» **TEXTE SOURCE**:
Nous partageons totalement les propos de Naomi Klein devant les membres d’UNIFOR l’automne dernier, lutter contre les changements climatiques revient à lutter pour des mesures qui sont des revendications historiques du mouvement syndical et communautaire. Mettre la question climatique au haut de l’ordre du jour implique un réinvestissement dans les services publics, le rétablissement d’une justice fiscale et la renégociation des accords de libre-échange. En ce sens, la lutte aux changements climatiques permet de réinvestir le terrain idéologique et de réaffirmer la nécessité de l’action collective, en bénéficiant cette fois de la climatologie comme assise scientifique inébranlable.
En finir avec l’austérité
Selon Sir Nicolas Stern, auteur du rapport le plus cité sur l’économie des changements climatiques, les pays développés doivent réduire leur empreinte carbone de 60 à 80 % d’ici 2050. Ceci nécessite de transformer en profondeur le secteur des transports pour le faire passer de transports essentiellement individuels à des transports essentiellement collectifs et électrifiés. En contrepartie, pour Stephen Harper, l’État doit jouer un rôle minimal dans l’économie afin de laisser le champ libre aux corporations et que l’allocation des biens et services se fasse selon les forces du marché.
Or, les changements climatiques imposent une action vigoureuse de l’État pour adapter nos infrastructures et ainsi permettre une économie et une société à faible bilan carbone. Des investissements publics considérables devront être engagés dans les prochaines années, et dans un délai rapproché, pour que le transport en commun (métro, autobus, trains, autopartage, etc.) soit efficace et accessible à tous. Il faudra également investir massivement dans les énergies renouvelables pour remplacer le charbon, le pétrole et le gaz naturel dans la production d’électricité et mieux isoler les bâtiments pour économiser l’énergie.

» **LIGNES DE DONNÉES**:
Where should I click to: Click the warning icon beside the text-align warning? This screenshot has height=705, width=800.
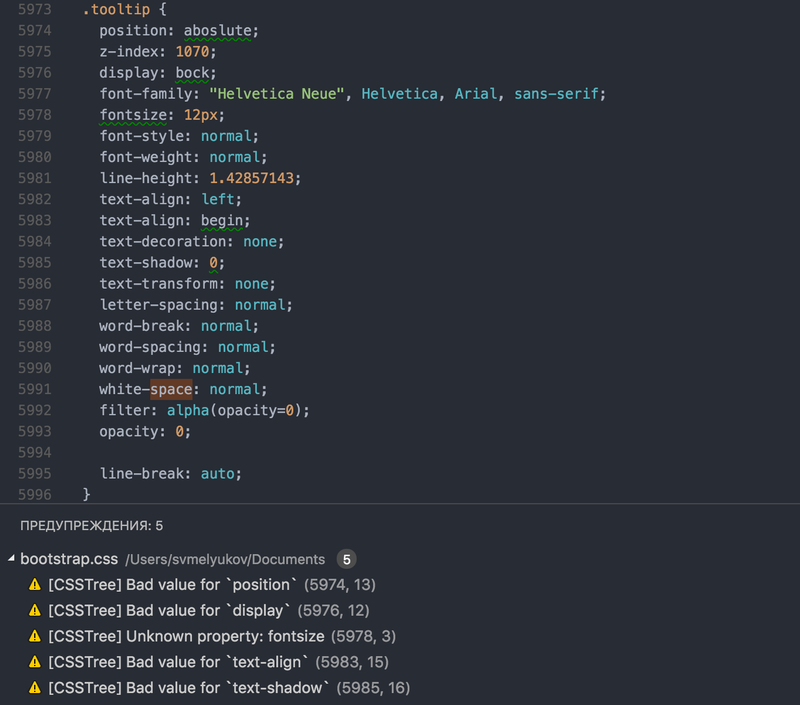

» **TÂCHE COURTE 1**: D'après le texte sur les changements climatiques, de combien les pays développés doivent-ils réduire leur empreinte carbone d'ici 2050 selon Sir Nicolas Stern ?
» **TÂCHE COURTE 2**: Énumérez les modes de transport en commun cités entre parenthèses dans le texte sur les changements climatiques.
» **TÂCHE COURTE 3**: Prolongez le texte sur les changements climatiques en reprenant après sa dernière phrase.
Les lignes de données proviennent d'une source différente de celle du texte.

» **RÉPONSE 1**: De 60 à 80 %.

» **RÉPONSE 2**: Métro, autobus, trains, autopartage.

» **RÉPONSE 3**:
Le secteur des sables bitumineux devra aussi faire l’objet d’une révision majeure. Étant responsable de 2% du PIB, le secteur fournit présentement de l’emploi à plusieurs dizaines de milliers de personnes. Le contexte climatique et l’ampleur du défi nous obligent à mettre en place une réorientation massive de ces travailleurs à travers des programmes de reconversion industrielle verte.
La bonne nouvelle est que pour 1M$ d’investissements dans le secteur du pétrole et gaz, le même 1M$ investi dans les secteurs verts génère de 4 à 7 fois plus d’emplois, tel que démontré dans étude du Centre canadien de politiques alternatives de 2012.
Bref, la tâche peut paraître colossale, mais le fait que les secteurs verts soient fortement générateurs d’emplois montre que cette transition n’engendrera pas la récession que les acteurs économiques traditionnels évoquent souvent. De nouveaux investissements dans des infrastructures vertes peuvent donc être à la base d’une relance économique et d’une sortie de l’austérité et de la morosité économique ambiante qui caractérisent le bilan du gouvernement conservateur.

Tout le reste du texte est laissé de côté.